==== RECORDS PROVIDED ====

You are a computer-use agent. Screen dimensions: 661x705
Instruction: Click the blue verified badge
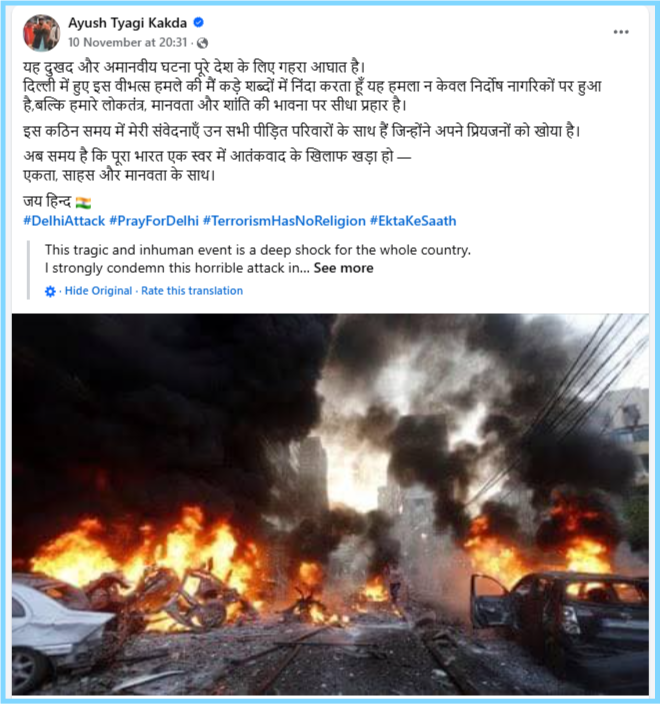tap(198, 22)
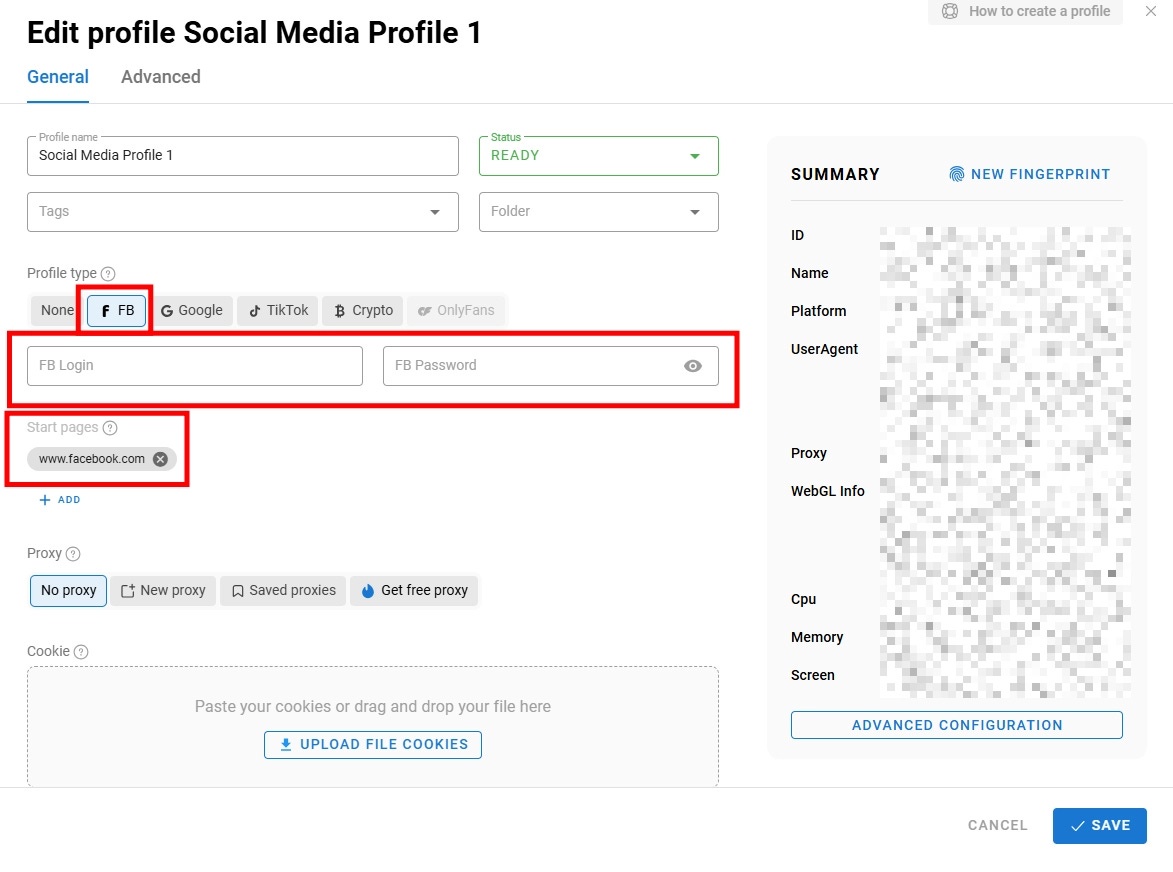The width and height of the screenshot is (1173, 872).
Task: Toggle FB Password visibility eye icon
Action: tap(693, 366)
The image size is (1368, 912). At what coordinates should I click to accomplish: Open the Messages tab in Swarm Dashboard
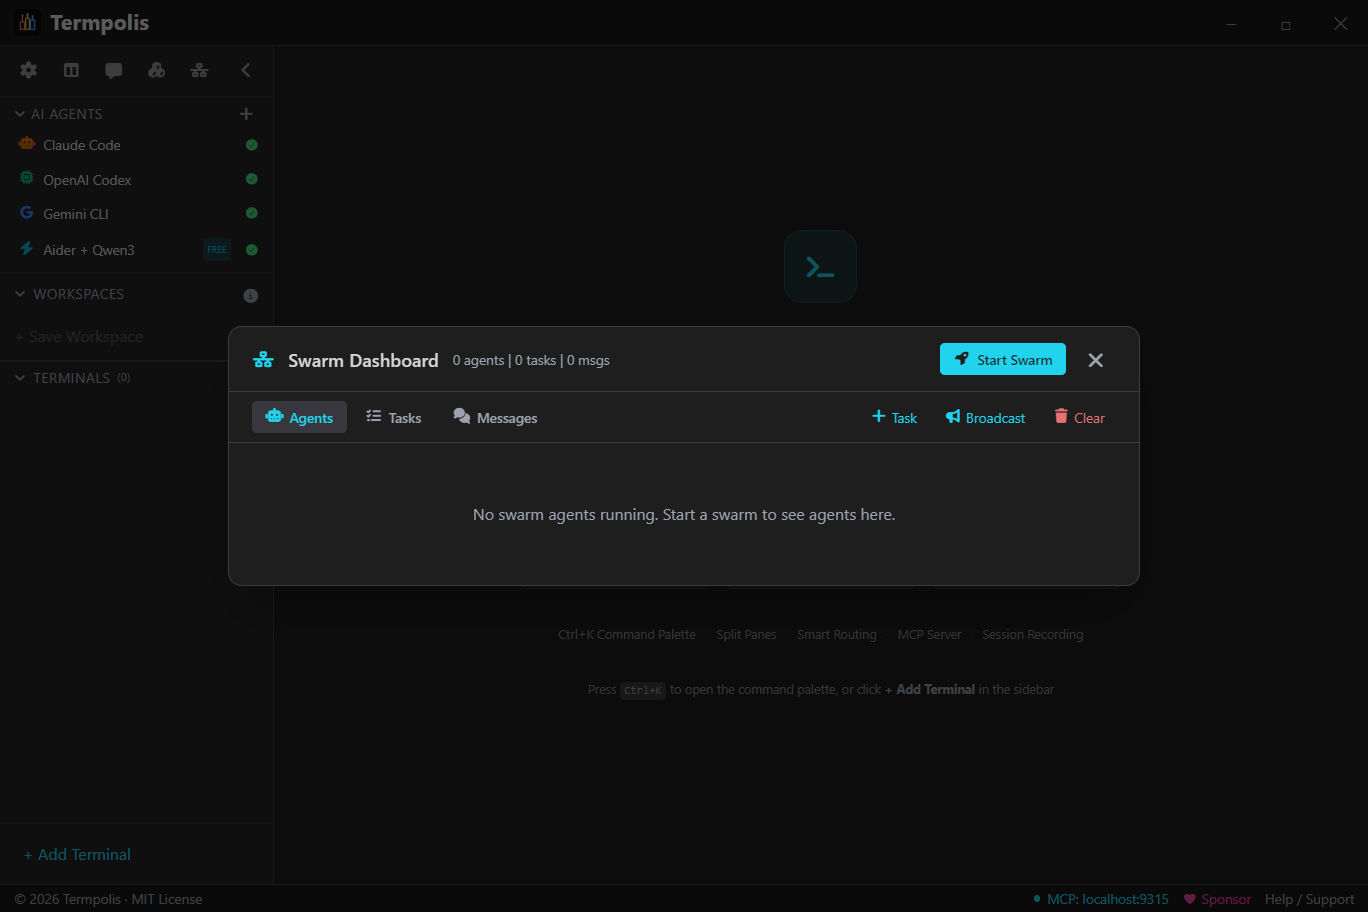(x=495, y=417)
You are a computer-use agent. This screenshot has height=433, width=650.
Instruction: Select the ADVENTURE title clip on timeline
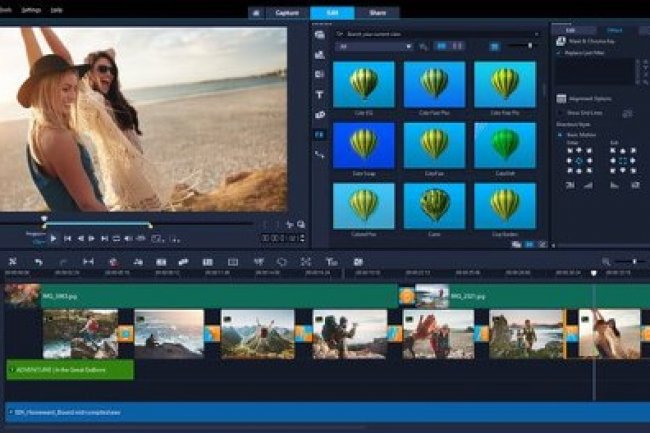click(x=70, y=370)
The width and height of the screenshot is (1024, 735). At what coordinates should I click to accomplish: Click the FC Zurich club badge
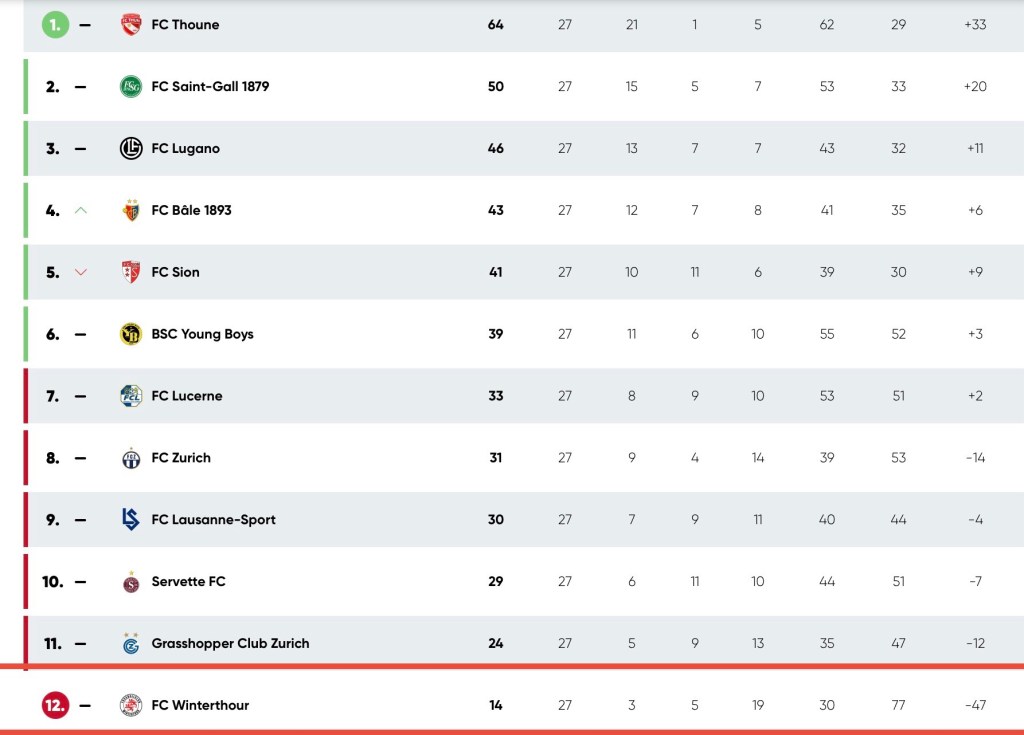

====

● **EXERCISE TASK**
Rename "computer-use agent" to "screen-control agent" throughout the data above, leaving everything else unchanged, and omit the pictures from your answer.

● **TASK OUTPUT**
You are a screen-control agent. Screen dimensions: 661x705
Instruction: Click the blue verified badge
tap(198, 22)
The width and height of the screenshot is (1173, 872).
Task: Toggle FB Password visibility eye icon
Action: tap(693, 366)
The image size is (1368, 912). At what coordinates should I click to accomplish: Open the Messages tab in Swarm Dashboard
(x=495, y=417)
You are a screen-control agent. This screenshot has height=433, width=650.
Instruction: Select the ADVENTURE title clip on timeline
click(x=70, y=370)
The width and height of the screenshot is (1024, 735). At what coordinates should I click to accomplish: Click the FC Zurich club badge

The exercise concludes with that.